"We cannot let the bully boys win. They have shot our messenger but they will never kill the message."
It was Colm McGinty, editor of the Sunday World, in this leader tribute to his staffer Martin O’Hagan, the first journalist murdered in 30 years of Northern Ireland’s Troubles, who spelled out the determination of Ireland’s press not to be deterred from reporting the atrocities of paramilitaries and terrorists.
Newspaper offices throughout the country observed a minute’s silence on Monday for O’Hagan, who refused to stop writing about paramilitary criminal activities despite threats to his life.
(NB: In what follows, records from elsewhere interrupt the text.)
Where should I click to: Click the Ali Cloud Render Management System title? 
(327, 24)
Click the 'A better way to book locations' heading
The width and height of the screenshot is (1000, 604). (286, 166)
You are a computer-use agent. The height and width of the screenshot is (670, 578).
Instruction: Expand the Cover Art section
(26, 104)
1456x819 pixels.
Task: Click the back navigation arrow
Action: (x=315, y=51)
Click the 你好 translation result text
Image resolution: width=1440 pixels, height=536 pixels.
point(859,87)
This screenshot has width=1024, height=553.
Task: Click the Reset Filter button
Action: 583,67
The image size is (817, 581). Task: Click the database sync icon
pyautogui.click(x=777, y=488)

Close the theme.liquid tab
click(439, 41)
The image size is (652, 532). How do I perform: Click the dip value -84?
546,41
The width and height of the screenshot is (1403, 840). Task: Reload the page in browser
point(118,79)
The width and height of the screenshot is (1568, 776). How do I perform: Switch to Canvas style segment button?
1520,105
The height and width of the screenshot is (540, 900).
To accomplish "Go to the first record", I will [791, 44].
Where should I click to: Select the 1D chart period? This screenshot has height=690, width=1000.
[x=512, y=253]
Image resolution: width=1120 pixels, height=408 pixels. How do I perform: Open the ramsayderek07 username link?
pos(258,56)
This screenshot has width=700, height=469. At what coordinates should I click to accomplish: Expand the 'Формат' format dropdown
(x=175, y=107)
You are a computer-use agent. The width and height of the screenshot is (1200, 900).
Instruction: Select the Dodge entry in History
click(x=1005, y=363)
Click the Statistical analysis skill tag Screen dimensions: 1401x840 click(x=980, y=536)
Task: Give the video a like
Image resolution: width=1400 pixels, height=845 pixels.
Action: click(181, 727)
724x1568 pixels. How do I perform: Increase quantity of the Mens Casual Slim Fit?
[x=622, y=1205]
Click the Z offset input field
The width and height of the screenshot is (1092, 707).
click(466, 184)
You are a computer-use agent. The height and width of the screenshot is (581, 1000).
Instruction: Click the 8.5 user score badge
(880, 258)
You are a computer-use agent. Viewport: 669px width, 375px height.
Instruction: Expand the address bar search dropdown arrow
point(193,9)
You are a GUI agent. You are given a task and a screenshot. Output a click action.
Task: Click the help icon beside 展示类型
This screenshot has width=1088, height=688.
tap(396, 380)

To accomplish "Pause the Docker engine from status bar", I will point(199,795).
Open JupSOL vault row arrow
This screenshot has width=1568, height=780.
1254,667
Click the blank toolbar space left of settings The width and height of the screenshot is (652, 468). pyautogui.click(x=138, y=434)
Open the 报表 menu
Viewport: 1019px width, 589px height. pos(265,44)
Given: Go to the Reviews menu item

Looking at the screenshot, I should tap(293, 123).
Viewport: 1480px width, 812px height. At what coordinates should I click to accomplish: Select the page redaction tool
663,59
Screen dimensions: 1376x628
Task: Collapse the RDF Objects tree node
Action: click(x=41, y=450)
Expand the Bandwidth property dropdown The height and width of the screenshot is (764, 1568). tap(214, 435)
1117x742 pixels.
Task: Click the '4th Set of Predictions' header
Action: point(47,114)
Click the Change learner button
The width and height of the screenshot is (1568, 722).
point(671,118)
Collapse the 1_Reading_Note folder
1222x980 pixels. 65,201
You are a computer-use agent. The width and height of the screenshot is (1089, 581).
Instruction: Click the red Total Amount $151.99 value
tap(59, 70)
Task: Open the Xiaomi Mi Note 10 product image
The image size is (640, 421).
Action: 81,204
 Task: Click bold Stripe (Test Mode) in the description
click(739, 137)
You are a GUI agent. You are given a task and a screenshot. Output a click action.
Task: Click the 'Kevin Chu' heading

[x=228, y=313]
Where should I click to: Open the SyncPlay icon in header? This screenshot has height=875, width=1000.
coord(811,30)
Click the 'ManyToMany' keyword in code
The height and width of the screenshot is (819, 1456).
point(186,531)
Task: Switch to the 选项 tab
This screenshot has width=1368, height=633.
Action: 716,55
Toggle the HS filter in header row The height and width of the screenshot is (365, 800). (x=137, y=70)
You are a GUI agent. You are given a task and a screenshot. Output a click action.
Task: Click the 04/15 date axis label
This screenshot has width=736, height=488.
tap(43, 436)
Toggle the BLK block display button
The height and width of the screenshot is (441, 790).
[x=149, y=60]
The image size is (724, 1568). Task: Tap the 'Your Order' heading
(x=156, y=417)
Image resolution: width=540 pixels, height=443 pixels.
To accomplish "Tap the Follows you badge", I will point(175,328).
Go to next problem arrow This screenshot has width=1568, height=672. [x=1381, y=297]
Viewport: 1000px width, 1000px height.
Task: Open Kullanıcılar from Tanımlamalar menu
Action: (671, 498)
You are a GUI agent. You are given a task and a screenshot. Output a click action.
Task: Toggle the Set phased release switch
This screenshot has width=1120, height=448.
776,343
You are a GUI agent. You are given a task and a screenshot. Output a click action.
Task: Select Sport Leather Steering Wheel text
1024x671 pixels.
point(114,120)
The Sunday World gave O’Hagan an honour rarely accorded to those who write for newspapers – it cleared 16 pages at the front of the book to tell its readers of his cold-blooded shooting by the Red Hand Defenders and about the man they called "a hero".
The paper’s front page bore the one-word headline "FEARLESS" with the strap "OUR MAN SHOT IN THE BACK BY THE LVF".
Inside, northern editor Jim McDowell, who worked closely with O’Hagan, detailed the reporter’s last walk from his local with his wife Marie, whom he died defending as seven bullets smashed into and around him.
Sunday World reporters chronicled why he was killed, describing him as a constant thorn in the side of all paramilitaries – he had been at work on a tricky story, he had told colleagues.
O’Hagan was particularly hated by the killer gang, the Loyalist Volunteer Force, after he nicknamed the LVF’s late leader, Billy Wright, "King Rat".
"Martin’s career path in journalism was littered with threats and intimidation from people who were determined to silence him and in the end they did," said the Sunday World report.
O’Hagan was jailed himself for his involvement with the official IRA, but turned his back on Northern Ireland’s secret organisations when he was released, to become one of their severest critics.
"Martin O’Hagan was a hugely dedicated journalist who worked for Sunday World in the deadly war zone of Northern Ireland for almost 20 years," reporters wrote.
"He was an extremely brave and highly enthusiastic reporter who refused to be intimidated."
He was well aware of the daily dangers he faced because of his work and took precautions, they said, always making sure of the exits to whatever building he was in. For a time he carried his own legally issued protection weapon while covering stories because the nature of his journalism brought him into contact with "some of the most dangerous and evil figures in the north".
Yet "Wee Marty" was inclined to answer threats with the nonchalant, "Sure a fella has to be doing something. None of us knows what the future holds. You could be run over by a bus tomorrow."
Jim Cusack, security editor of The Irish Times, said of him: "No other journalist that I know of had the bravery to write the way he did in the face of ever-present danger. Marty didn’t just break the big terrorism stories – he exposed all the dirt.
"Many people who purport to be fighting for Ulster or Ireland are just criminals intent on making money. When Marty exposed this they went berserk."